Please return the listing exactly as it stands, skipping any pictures.

RECORDS FOR PROCESSING: Begin

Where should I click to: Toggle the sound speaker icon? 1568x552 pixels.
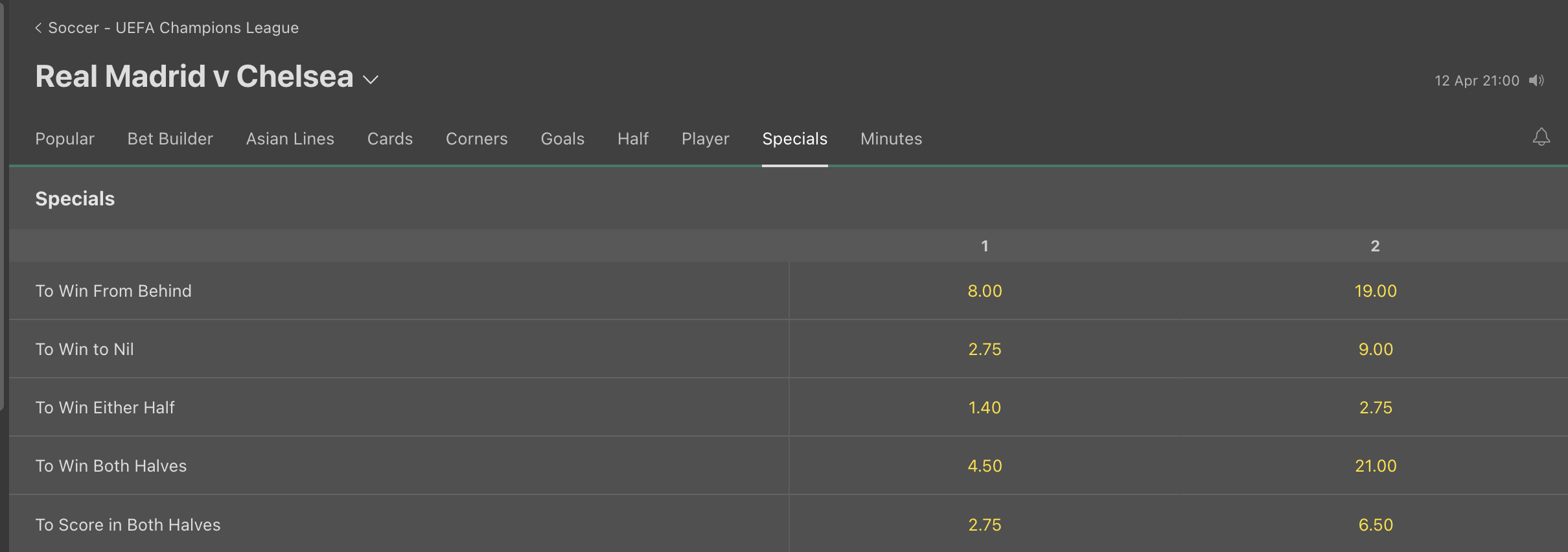(x=1536, y=80)
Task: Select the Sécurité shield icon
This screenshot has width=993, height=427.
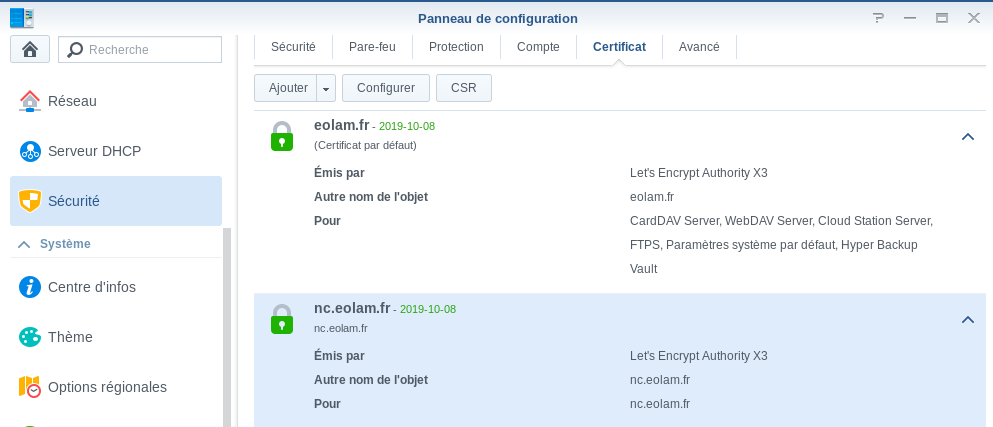Action: (30, 201)
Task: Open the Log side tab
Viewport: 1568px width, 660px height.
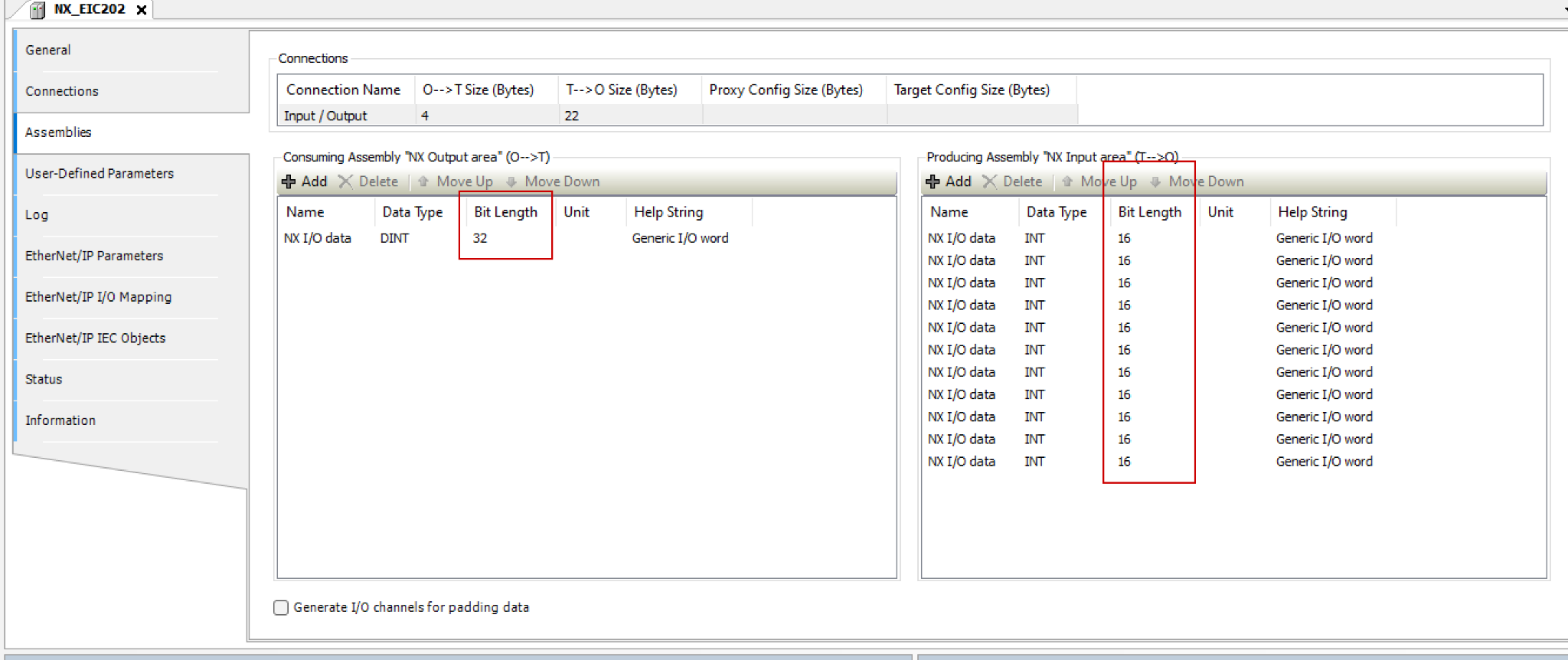Action: point(37,215)
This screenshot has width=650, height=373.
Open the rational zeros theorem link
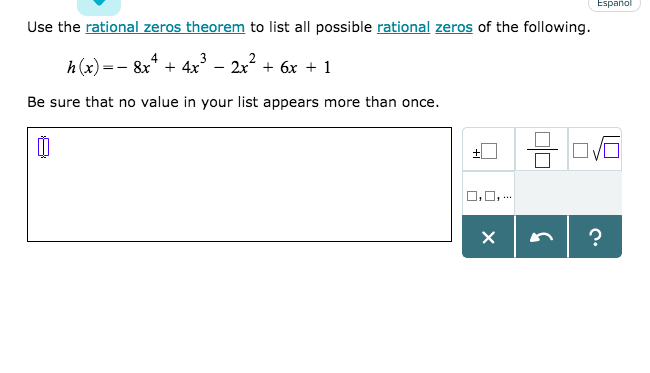tap(165, 27)
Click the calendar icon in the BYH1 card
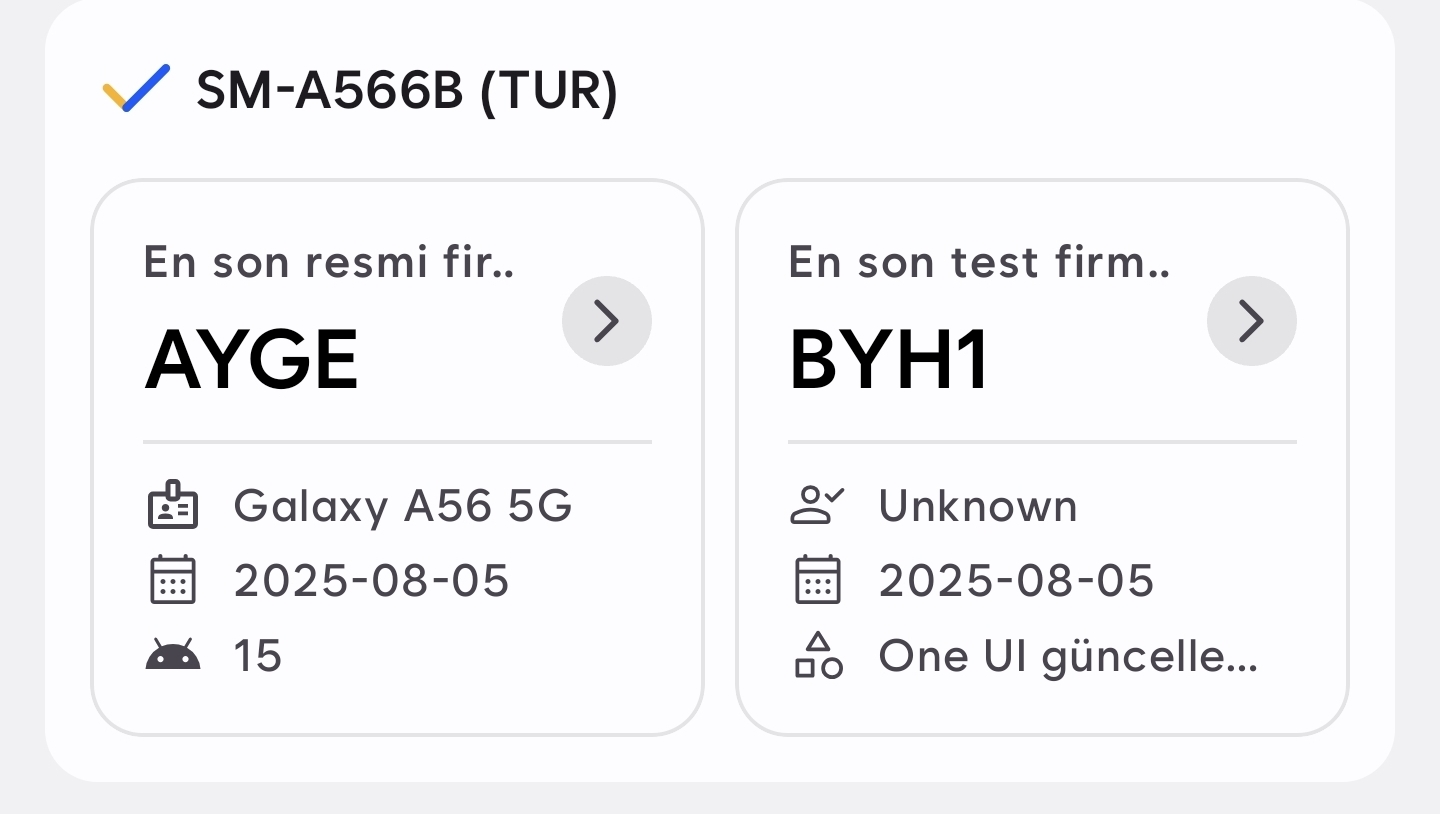The height and width of the screenshot is (814, 1440). pos(818,581)
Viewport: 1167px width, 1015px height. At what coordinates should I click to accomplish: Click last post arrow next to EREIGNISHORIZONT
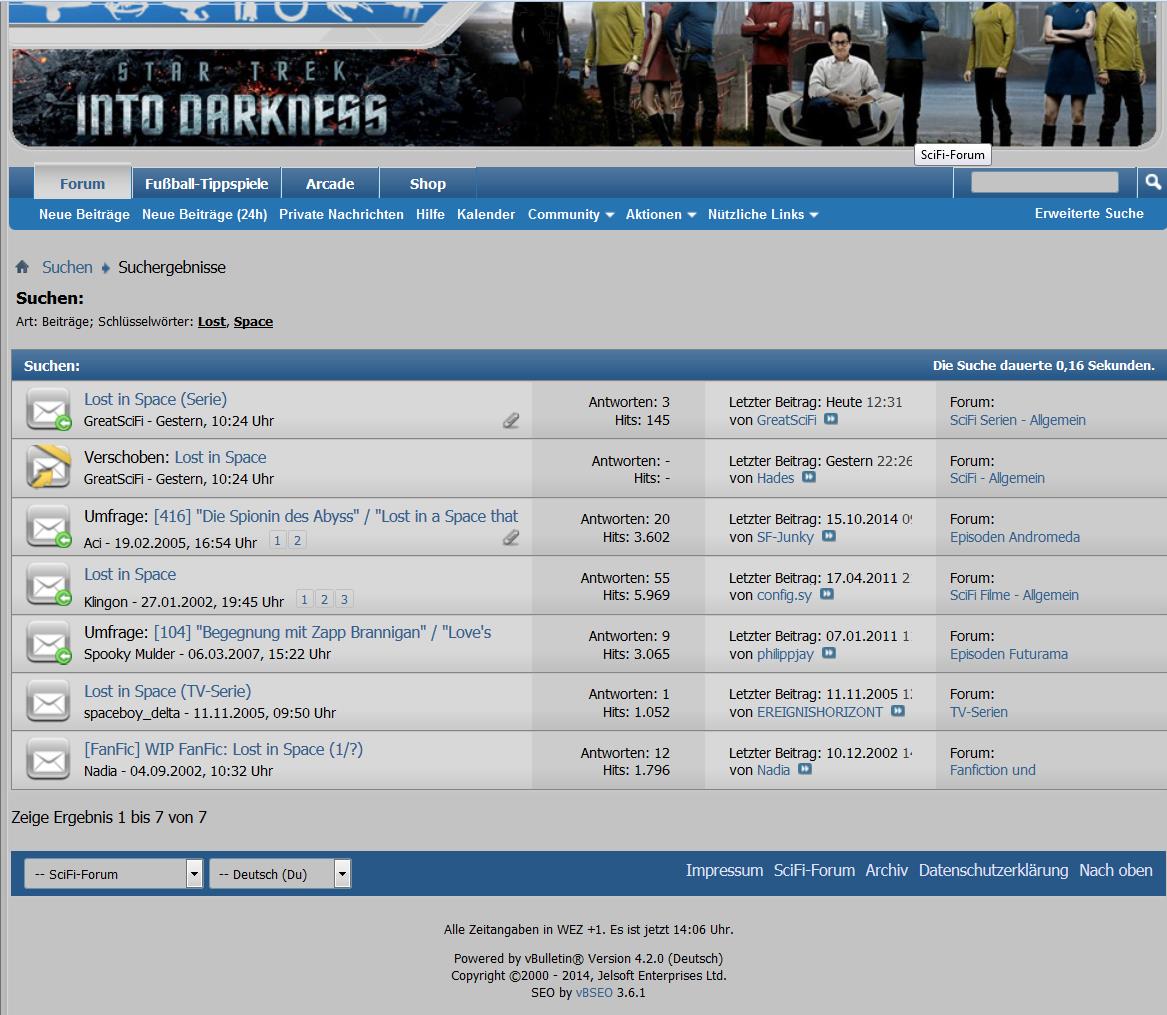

RECORDS FOR PROCESSING: End

__WRITTEN RESPONSE__:
Where should I click to: Toggle the sound speaker icon? 1568x552 pixels.
(x=1536, y=80)
Task: Select the Sécurité shield icon
This screenshot has width=993, height=427.
Action: (30, 201)
Task: Open the Log side tab
Viewport: 1568px width, 660px height.
Action: point(37,215)
This screenshot has width=650, height=373.
Open the rational zeros theorem link
tap(165, 27)
Click the calendar icon in the BYH1 card
The height and width of the screenshot is (814, 1440). pos(818,581)
Viewport: 1167px width, 1015px height. At what coordinates should I click to accomplish: Click last post arrow next to EREIGNISHORIZONT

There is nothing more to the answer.